Source: Highlights for 2018 | Daily News
ED visits sick Tsvangirai
Apart from President Emmerson Mnangagwa’s visit to the home of the late Morgan Tsvangirai, another highlight for January 2018 was the arrest of several former government mandarins who were loyal to former president Robert Mugabe such as Samuel Undenge and Walter Chidakwa, on allegations of abuse of office.
The biggest news in February was the death of MDC founding father Morgan Tsvangirai who succumbed to colon cancer at a South African hospital.
Nelson Chamisa reacted swiftly by grabbing power from his two rivals Thokozani Khupe and Elias Mudzuri, triggering leadership wrangles that continue to stick out like a sore thumb in the opposition.
Tsvangirai’s death united a polarised nation, with government granting him a State assisted funeral.

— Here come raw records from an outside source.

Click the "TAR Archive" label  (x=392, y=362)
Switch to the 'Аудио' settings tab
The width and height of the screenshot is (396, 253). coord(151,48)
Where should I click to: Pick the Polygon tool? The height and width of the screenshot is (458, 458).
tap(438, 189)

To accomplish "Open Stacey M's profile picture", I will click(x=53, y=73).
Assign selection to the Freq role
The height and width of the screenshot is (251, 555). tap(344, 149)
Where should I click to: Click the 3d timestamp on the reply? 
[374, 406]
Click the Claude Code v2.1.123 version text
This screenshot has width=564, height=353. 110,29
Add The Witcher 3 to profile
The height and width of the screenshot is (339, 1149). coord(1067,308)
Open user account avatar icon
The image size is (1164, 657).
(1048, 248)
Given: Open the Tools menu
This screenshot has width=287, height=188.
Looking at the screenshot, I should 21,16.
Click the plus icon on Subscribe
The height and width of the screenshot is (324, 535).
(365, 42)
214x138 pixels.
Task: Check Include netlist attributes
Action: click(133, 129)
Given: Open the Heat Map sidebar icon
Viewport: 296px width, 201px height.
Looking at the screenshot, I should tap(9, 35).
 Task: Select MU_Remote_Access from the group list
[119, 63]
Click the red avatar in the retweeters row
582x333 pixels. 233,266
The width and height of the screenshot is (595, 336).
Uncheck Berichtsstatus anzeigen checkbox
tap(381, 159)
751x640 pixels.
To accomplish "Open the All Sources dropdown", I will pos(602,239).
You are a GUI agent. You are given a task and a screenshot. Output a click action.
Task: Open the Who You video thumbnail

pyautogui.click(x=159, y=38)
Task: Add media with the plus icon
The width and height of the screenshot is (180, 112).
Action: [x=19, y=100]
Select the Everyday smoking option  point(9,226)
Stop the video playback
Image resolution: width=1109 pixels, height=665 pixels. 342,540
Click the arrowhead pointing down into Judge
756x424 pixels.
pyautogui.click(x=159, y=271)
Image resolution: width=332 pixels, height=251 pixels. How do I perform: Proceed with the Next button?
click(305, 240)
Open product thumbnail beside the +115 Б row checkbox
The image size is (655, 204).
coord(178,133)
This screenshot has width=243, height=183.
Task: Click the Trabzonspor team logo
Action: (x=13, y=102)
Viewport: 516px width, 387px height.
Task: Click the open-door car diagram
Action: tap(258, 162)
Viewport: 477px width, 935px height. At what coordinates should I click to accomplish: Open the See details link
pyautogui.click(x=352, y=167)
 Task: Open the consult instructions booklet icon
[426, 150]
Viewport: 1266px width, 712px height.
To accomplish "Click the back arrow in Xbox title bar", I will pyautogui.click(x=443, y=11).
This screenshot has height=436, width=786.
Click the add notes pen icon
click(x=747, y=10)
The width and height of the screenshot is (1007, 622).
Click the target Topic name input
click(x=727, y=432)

Tsvangirai’s burial attracted people from far and wide, including musicians such as Oliver Mtukudzi.
Fight over Tsvangirai estate
The family of the late Prime Minister Morgan Tsvangirai threw his wife Elizabeth under the bus accusing her of among other things grabbing his Highlands mansion and trying to grab his estate even though he had children.
This comes after Elizabeth registered Tsvangirai’s estate, which includes a house in Strathaven, 45 beasts of cattle and six vehicles, to the High Court.
In the same month, tensions were also rising between Mnangagwa and Mugabe after the latter was accused by Zanu PF supporters of hobnobbing with the opposition, particularly the National Patriotic Front that was led by former Zanu PF politburo member Ambrose Mutinhiri.
Chiwenga fires nurses
A strike by nurses which started in March and spilled into April saw Vice President Constantino Chiwenga springing into action.
He fired the striking nurses after a standoff that had paralysed the health delivery sector.
During the same month, trouble for the former first lady Grace Mugabe continued to mount as she was dragged to court over her doctorate degree by lecturers at the University of Zimbabwe.
During the same month Grace’s properties in Mazowe were also invaded by gold panners. It was also in March when preparations for the July 30 elections started in earnest in Zanu PF.
Thousands of prospective candidates were disqualified from participating in party primaries while those who were linked to Mugabe were overlooked.
For the first time since the country gained independence, Zimbabwe marked Independence Day without Mugabe as president on April 18, 2018.
Chamisa star rises
In May, the MDC staged its own primary elections, which were marred by chaos.
A number of party bigwigs fell by the wayside amid accusations that Chamisa masterminded the fall of aspiring candidates who were not so loyal to him.
Attempts to mend relations between Chamisa and then deputy party president Thokozani Khupe also broke down.
ED survives bomb explosion
President Emmerson Mnangagwa who was on a campaign trail survived death by a whisker after a bomb exploded at the White City Stadium in Bulawayo. So far police and security departments have remained tight-lipped on what they have found even though Mnangagwa said they would reveal the people behind the explosion after the elections that he went on to win.
In the same month, Zanu PF and the MDC moved a gear up in their campaigns.
The ruling party spent big on advertising material and vehicles while the opposition had a shoe-string budget that only set them along.
Zimbabwe goes for elections
The biggest news of July was the harmonised elections which were held on July 30.
Zanu PF went on to win the presidential elections but the MDC contested the outcome at the Constitutional Court.
The election period was for the most part peaceful compared to previous polls.
Soldiers kill six civilians
On August 1, as the nation grew restive awaiting results of the elections, protests broke out in Harare.
After the protestors had overwhelmed the police, government deployed the military. Six people died from gunshot wounds while over 35 were injured.
Mnangagwa later on set up a commission that found the army to be responsible for the deaths. Immediately after this ugly incident, Zimbabwe descended into the dark abyss of political uncertainty.
Soon after Mnangagwa had sworn in his Cabinet whose highlight was the appointment of sportsperson Kirtsy Coventry to the position of minister of Sports and academic Mthuli Ncube to head the Finance ministry, Zimbabwe was bowled over by a cholera outbreak that killed over 50 people, exposing the country’s fragile health sector
On October 2, Ncube introduced a two percent tax on electronic transactions that further squeezed hard-pressed Zimbabweans after prices — across the board — zoomed out of control.
In November, war veterans’ chairperson Chris Mutsvangwa triggered a storm when he claimed that businessman Kuda Tagwirei had captured the State.
Mutsvangwa was aided by controversial activist Acie Lumumba who also claimed that there were shady dealings involving top officials at the Reserve Bank of Zimbabwe.
Zimbabweans queue for everything
Zimbabweans endured a bleak festive season, with no beer to cheer guzzlers, no fuel for travellers, and price hikes for everyone.
The hope that many had when Mugabe was ousted from power vanished and now people are resigned to fate.